### What you are asked to do
Give only the number of lines in the data that contain the word "showing".

*** Opening Source material ***

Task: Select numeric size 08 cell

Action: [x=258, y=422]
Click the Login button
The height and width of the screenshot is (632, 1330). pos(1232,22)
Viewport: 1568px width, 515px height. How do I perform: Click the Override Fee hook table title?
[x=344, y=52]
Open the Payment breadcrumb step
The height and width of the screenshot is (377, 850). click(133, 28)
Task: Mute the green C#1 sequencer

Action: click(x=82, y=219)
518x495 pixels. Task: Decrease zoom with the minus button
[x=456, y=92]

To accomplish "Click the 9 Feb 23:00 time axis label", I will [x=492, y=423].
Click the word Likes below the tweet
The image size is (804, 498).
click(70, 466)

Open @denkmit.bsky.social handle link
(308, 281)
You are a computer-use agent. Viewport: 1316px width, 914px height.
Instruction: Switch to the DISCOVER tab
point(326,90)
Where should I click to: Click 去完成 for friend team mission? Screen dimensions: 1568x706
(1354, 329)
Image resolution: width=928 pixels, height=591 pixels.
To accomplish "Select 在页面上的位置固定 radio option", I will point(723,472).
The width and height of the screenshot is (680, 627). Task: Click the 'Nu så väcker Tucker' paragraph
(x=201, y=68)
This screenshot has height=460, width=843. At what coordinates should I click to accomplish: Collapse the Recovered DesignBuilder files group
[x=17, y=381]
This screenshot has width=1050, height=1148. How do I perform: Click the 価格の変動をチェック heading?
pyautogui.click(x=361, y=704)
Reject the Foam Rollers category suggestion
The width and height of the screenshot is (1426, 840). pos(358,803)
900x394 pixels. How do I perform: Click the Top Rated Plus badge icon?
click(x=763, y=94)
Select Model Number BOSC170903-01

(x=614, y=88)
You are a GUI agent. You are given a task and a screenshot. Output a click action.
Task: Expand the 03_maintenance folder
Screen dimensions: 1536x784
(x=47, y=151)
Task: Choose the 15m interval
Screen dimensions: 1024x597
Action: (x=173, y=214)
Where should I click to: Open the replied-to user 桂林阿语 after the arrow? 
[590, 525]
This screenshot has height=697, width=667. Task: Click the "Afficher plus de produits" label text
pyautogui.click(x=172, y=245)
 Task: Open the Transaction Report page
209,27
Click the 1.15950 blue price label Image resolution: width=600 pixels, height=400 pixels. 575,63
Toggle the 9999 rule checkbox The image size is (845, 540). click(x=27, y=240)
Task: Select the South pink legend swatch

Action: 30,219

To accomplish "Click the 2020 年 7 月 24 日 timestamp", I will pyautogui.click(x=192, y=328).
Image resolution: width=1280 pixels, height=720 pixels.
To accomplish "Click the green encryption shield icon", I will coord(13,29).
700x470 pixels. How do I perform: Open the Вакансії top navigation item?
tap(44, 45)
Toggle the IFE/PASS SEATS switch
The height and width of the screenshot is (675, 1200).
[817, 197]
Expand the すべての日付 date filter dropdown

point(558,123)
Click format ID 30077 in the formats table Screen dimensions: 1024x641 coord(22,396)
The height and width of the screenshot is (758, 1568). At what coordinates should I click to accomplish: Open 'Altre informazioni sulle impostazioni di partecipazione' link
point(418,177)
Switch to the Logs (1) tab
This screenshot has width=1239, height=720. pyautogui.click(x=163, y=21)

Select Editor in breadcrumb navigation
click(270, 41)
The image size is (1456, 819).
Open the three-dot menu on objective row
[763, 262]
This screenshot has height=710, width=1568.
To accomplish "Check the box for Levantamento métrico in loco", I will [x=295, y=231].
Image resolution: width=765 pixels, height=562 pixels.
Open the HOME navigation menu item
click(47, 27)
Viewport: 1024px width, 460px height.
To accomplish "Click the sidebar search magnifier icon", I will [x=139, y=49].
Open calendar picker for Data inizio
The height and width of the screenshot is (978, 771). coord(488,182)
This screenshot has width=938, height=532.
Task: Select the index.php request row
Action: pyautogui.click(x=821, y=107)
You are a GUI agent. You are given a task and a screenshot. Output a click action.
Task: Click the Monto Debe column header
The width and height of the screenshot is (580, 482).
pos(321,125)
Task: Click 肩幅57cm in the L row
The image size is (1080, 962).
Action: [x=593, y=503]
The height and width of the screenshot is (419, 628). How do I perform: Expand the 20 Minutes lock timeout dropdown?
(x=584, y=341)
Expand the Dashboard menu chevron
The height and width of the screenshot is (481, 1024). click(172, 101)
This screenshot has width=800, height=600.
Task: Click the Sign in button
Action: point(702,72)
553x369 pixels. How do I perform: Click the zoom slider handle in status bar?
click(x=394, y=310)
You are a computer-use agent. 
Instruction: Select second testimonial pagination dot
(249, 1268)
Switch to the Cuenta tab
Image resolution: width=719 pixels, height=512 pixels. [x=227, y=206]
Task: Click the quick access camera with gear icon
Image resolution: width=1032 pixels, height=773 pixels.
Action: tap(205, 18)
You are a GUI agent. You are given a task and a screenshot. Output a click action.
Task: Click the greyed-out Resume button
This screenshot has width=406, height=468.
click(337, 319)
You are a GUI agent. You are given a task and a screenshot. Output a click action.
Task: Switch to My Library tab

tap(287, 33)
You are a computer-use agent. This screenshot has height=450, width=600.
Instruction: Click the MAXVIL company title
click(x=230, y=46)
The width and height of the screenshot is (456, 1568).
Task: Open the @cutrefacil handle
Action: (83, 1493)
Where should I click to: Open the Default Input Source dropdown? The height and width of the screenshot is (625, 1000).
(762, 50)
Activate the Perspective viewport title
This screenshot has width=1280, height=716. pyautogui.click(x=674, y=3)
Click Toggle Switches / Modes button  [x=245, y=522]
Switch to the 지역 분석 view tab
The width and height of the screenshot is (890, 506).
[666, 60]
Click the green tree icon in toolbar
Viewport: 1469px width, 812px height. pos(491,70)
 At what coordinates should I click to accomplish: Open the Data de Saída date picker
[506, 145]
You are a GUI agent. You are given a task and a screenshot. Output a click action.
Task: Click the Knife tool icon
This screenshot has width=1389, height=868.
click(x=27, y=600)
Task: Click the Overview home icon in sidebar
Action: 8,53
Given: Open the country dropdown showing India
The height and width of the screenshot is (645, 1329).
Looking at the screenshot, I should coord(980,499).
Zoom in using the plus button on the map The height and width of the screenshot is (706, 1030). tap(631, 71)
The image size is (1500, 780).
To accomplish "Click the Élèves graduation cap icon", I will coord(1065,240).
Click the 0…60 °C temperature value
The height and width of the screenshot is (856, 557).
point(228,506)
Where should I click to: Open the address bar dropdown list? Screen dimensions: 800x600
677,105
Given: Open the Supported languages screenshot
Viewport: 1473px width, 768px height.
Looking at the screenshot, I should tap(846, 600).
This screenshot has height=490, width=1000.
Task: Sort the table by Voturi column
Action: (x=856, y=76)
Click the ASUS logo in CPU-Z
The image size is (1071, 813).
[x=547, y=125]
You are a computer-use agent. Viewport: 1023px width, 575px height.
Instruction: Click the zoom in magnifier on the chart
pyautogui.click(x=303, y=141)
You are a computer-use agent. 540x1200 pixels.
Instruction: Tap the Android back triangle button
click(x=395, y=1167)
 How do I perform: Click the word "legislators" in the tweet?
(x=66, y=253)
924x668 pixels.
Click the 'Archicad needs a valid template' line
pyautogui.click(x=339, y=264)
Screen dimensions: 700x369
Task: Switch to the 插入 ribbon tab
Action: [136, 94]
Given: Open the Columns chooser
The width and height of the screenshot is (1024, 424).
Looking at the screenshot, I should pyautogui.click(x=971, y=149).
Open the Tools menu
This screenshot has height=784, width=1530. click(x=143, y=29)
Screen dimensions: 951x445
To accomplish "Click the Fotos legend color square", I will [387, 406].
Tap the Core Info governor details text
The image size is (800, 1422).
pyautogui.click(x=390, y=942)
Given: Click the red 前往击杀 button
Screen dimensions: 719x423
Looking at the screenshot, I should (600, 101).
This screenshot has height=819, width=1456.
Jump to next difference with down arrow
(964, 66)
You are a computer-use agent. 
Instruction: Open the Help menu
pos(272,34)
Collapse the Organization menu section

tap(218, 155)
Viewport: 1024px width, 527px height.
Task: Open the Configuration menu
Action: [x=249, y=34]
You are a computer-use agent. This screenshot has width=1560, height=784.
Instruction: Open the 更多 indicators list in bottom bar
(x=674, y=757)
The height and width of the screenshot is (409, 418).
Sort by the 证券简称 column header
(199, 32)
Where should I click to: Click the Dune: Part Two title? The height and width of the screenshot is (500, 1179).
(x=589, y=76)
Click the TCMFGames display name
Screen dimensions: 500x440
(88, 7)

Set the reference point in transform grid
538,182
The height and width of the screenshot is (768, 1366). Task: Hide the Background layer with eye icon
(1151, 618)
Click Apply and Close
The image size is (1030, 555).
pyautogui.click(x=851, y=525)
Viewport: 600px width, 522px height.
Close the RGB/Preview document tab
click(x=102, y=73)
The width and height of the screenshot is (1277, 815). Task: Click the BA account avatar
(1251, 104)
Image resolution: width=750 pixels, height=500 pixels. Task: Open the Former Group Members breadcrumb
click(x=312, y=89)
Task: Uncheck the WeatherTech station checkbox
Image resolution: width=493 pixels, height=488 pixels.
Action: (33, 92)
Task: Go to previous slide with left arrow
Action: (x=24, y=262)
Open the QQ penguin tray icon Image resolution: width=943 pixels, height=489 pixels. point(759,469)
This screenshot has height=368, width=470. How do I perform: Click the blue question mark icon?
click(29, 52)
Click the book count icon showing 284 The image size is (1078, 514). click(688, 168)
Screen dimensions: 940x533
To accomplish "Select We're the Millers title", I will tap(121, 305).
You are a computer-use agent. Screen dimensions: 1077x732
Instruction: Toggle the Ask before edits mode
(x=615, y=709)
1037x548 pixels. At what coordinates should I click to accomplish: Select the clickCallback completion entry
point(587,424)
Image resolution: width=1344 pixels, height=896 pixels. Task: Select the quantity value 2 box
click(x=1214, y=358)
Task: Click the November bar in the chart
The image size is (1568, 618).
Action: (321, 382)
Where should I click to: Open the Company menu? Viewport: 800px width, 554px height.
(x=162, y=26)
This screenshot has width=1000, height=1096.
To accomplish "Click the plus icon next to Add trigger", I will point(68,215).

*** Closing Source material ***

### Your solution
2